#### What is asked:
Reproduce every line of the data below verbatim, with nothing added, dropped, or altered.

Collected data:

+++

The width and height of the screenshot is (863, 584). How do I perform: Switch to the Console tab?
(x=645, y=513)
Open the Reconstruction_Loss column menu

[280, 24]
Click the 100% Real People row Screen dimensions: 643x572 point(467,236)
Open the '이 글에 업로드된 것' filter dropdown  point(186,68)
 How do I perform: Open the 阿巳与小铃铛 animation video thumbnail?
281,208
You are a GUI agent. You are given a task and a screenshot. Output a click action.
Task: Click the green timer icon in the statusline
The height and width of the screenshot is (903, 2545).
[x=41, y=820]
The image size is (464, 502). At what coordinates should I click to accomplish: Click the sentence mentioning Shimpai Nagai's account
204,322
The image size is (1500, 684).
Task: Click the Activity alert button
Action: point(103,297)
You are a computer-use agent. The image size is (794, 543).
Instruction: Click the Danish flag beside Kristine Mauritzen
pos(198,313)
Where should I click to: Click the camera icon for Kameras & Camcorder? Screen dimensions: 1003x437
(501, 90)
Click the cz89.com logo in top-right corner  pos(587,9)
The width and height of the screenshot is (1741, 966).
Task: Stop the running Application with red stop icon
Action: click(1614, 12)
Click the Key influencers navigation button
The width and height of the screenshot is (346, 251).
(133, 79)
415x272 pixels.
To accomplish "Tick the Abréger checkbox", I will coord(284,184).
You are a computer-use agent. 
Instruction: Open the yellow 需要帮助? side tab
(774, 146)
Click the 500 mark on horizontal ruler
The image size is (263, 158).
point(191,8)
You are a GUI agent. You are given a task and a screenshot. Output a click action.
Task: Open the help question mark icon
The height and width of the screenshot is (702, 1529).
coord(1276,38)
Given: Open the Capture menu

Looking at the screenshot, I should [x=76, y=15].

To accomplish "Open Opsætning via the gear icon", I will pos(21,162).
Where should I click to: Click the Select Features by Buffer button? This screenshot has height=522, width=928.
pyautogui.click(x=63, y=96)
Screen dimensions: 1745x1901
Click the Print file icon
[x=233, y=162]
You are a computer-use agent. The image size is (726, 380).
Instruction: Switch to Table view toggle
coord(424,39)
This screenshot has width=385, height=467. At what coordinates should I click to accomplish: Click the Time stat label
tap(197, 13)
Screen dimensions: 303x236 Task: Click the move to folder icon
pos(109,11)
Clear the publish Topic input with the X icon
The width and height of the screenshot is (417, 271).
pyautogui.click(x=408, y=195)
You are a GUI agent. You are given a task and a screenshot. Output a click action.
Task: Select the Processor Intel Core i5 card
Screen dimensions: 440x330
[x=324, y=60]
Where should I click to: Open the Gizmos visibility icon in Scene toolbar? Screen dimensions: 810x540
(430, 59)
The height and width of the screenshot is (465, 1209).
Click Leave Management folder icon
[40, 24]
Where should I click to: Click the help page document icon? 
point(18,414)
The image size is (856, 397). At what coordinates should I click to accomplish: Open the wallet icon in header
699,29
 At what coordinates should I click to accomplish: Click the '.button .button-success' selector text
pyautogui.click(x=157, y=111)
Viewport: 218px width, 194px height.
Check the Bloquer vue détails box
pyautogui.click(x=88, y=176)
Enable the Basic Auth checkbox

+++

#### Answer in full:
The width and height of the screenshot is (863, 584). How do I perform: Switch to the Console tab?
(x=645, y=513)
Open the Reconstruction_Loss column menu

[280, 24]
Click the 100% Real People row Screen dimensions: 643x572 point(467,236)
Open the '이 글에 업로드된 것' filter dropdown  point(186,68)
 How do I perform: Open the 阿巳与小铃铛 animation video thumbnail?
281,208
You are a GUI agent. You are given a task and a screenshot. Output a click action.
Task: Click the green timer icon in the statusline
The height and width of the screenshot is (903, 2545).
[x=41, y=820]
The image size is (464, 502). At what coordinates should I click to accomplish: Click the sentence mentioning Shimpai Nagai's account
204,322
The image size is (1500, 684).
Task: Click the Activity alert button
Action: point(103,297)
You are a computer-use agent. The image size is (794, 543).
Instruction: Click the Danish flag beside Kristine Mauritzen
pos(198,313)
Where should I click to: Click the camera icon for Kameras & Camcorder? Screen dimensions: 1003x437
(501, 90)
Click the cz89.com logo in top-right corner  pos(587,9)
The width and height of the screenshot is (1741, 966).
Task: Stop the running Application with red stop icon
Action: click(1614, 12)
Click the Key influencers navigation button
The width and height of the screenshot is (346, 251).
(133, 79)
415x272 pixels.
To accomplish "Tick the Abréger checkbox", I will coord(284,184).
You are a computer-use agent. 
Instruction: Open the yellow 需要帮助? side tab
(774, 146)
Click the 500 mark on horizontal ruler
The image size is (263, 158).
point(191,8)
You are a GUI agent. You are given a task and a screenshot. Output a click action.
Task: Open the help question mark icon
The height and width of the screenshot is (702, 1529).
coord(1276,38)
Given: Open the Capture menu

Looking at the screenshot, I should [x=76, y=15].

To accomplish "Open Opsætning via the gear icon", I will pos(21,162).
Where should I click to: Click the Select Features by Buffer button? This screenshot has height=522, width=928.
pyautogui.click(x=63, y=96)
Screen dimensions: 1745x1901
Click the Print file icon
[x=233, y=162]
You are a computer-use agent. The image size is (726, 380).
Instruction: Switch to Table view toggle
coord(424,39)
This screenshot has width=385, height=467. At what coordinates should I click to accomplish: Click the Time stat label
tap(197, 13)
Screen dimensions: 303x236 Task: Click the move to folder icon
pos(109,11)
Clear the publish Topic input with the X icon
The width and height of the screenshot is (417, 271).
pyautogui.click(x=408, y=195)
You are a GUI agent. You are given a task and a screenshot. Output a click action.
Task: Select the Processor Intel Core i5 card
Screen dimensions: 440x330
[x=324, y=60]
Where should I click to: Open the Gizmos visibility icon in Scene toolbar? Screen dimensions: 810x540
(430, 59)
The height and width of the screenshot is (465, 1209).
Click Leave Management folder icon
[40, 24]
Where should I click to: Click the help page document icon? 
point(18,414)
The image size is (856, 397). At what coordinates should I click to accomplish: Open the wallet icon in header
699,29
 At what coordinates should I click to accomplish: Click the '.button .button-success' selector text
pyautogui.click(x=157, y=111)
Viewport: 218px width, 194px height.
Check the Bloquer vue détails box
pyautogui.click(x=88, y=176)
Enable the Basic Auth checkbox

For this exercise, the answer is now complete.